The Armenian cemetery in Nicosia, near the dividing line, which splits the Cyprus capital into two, stands as a vivid evidence of the history of the Armenian community on this East Mediterranean island Republic, long before the Armenian Genocide, Kyriaki Christodoulou writes in a piece for Cyprus News Agency.
The cemetery, located near the Ledra Palace Hotel, in the UN-controlled buffer zone, and the Law Courts, carries a long history that dates back to the 15th Century, when it became – according to the records – a burial site for the Lusignans and the Dominicans.
In late March 2010 a commemorative plaque was placed.
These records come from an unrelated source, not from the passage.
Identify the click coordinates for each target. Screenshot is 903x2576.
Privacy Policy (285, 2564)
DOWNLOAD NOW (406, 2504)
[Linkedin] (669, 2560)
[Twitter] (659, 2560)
It lists the names of the 419 people buried there, along with their burial dates.
Father Momik of the Armenian Prelature says the Armenian cemetery is a historical symbol for the Armenian community of Cyprus. According to him, it is a historic monument showing that the Armenians used to live on the island long before the Genocide.
The Armenian MP in the House of Representatives, Vartkes Mahdessian told the CNA that “the cemetery is very important, being a reminder that Armenians used to live in Cyprus long before the Armenian Genocide. Our ancestors, many of whom were refugees of the Genocide, are buried there and therefore this is important for us.”
He expressed his gratitude to the Ministry of the Interior for its financial contribution that made the restoration possible and hoped that the site would be included in the Nicosia sightseeing tours.